[RECORDS SHOWN — start]

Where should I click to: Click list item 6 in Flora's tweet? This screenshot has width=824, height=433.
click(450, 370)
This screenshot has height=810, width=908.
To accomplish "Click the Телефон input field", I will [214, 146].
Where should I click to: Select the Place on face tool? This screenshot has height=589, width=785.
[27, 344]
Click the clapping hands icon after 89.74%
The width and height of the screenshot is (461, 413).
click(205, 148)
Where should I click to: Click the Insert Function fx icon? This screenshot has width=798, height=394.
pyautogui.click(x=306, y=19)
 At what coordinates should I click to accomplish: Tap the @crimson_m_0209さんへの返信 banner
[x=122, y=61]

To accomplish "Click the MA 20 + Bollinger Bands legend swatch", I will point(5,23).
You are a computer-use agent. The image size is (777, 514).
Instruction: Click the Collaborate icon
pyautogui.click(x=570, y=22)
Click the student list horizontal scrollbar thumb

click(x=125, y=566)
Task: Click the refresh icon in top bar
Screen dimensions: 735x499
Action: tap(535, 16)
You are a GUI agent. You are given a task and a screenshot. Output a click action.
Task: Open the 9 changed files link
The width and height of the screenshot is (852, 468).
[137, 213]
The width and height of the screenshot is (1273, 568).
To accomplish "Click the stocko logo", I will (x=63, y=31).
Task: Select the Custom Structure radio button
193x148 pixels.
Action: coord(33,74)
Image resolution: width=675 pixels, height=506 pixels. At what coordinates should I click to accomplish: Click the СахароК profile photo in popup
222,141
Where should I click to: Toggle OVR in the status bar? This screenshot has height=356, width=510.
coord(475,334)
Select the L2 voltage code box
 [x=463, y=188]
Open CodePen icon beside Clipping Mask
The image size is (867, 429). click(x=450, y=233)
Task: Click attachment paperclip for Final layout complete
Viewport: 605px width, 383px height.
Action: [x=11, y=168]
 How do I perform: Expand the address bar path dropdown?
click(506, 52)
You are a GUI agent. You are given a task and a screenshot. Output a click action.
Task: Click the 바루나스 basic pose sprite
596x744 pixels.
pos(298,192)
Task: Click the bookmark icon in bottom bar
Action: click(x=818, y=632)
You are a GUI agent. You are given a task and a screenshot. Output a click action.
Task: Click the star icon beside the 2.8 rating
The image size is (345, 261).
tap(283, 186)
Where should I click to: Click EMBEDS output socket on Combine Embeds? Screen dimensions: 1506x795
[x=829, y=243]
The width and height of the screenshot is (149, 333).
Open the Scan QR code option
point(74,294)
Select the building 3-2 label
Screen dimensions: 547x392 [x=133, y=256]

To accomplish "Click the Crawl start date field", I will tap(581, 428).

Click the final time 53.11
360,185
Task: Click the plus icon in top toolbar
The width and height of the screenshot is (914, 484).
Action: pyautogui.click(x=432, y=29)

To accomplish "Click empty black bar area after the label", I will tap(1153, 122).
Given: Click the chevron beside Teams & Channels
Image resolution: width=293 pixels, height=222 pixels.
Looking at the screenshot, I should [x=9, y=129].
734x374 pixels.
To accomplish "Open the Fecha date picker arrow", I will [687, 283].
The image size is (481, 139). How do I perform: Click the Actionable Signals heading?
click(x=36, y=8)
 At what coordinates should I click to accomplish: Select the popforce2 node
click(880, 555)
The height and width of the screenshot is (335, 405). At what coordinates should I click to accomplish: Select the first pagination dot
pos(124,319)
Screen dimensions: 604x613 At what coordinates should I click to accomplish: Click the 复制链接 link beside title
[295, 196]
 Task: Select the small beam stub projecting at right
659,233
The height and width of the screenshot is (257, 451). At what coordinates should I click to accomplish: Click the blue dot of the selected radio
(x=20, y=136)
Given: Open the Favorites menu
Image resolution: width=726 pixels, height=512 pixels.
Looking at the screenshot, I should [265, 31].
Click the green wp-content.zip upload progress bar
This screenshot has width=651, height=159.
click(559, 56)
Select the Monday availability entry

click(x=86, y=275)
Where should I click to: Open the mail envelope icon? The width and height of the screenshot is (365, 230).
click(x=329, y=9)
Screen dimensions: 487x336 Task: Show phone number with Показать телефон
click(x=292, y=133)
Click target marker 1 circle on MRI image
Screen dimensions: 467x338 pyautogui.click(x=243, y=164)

[RECORDS SHOWN — finish]

**WHAT THIS TASK INVOLVES**
What you write should match, character for character, the lines from the one with "Click the final time 53.11" to the end of the data, both included.

**COMPLETED EXERCISE**
Click the final time 53.11
360,185
Task: Click the plus icon in top toolbar
The width and height of the screenshot is (914, 484).
Action: pyautogui.click(x=432, y=29)

To accomplish "Click empty black bar area after the label", I will tap(1153, 122).
Given: Click the chevron beside Teams & Channels
Image resolution: width=293 pixels, height=222 pixels.
Looking at the screenshot, I should [x=9, y=129].
734x374 pixels.
To accomplish "Open the Fecha date picker arrow", I will [687, 283].
The image size is (481, 139). How do I perform: Click the Actionable Signals heading?
click(x=36, y=8)
 At what coordinates should I click to accomplish: Select the popforce2 node
click(880, 555)
The height and width of the screenshot is (335, 405). At what coordinates should I click to accomplish: Select the first pagination dot
pos(124,319)
Screen dimensions: 604x613 At what coordinates should I click to accomplish: Click the 复制链接 link beside title
[295, 196]
 Task: Select the small beam stub projecting at right
659,233
The height and width of the screenshot is (257, 451). At what coordinates should I click to accomplish: Click the blue dot of the selected radio
(x=20, y=136)
Given: Open the Favorites menu
Image resolution: width=726 pixels, height=512 pixels.
Looking at the screenshot, I should [265, 31].
Click the green wp-content.zip upload progress bar
This screenshot has width=651, height=159.
click(559, 56)
Select the Monday availability entry

click(x=86, y=275)
Where should I click to: Open the mail envelope icon? The width and height of the screenshot is (365, 230).
click(x=329, y=9)
Screen dimensions: 487x336 Task: Show phone number with Показать телефон
click(x=292, y=133)
Click target marker 1 circle on MRI image
Screen dimensions: 467x338 pyautogui.click(x=243, y=164)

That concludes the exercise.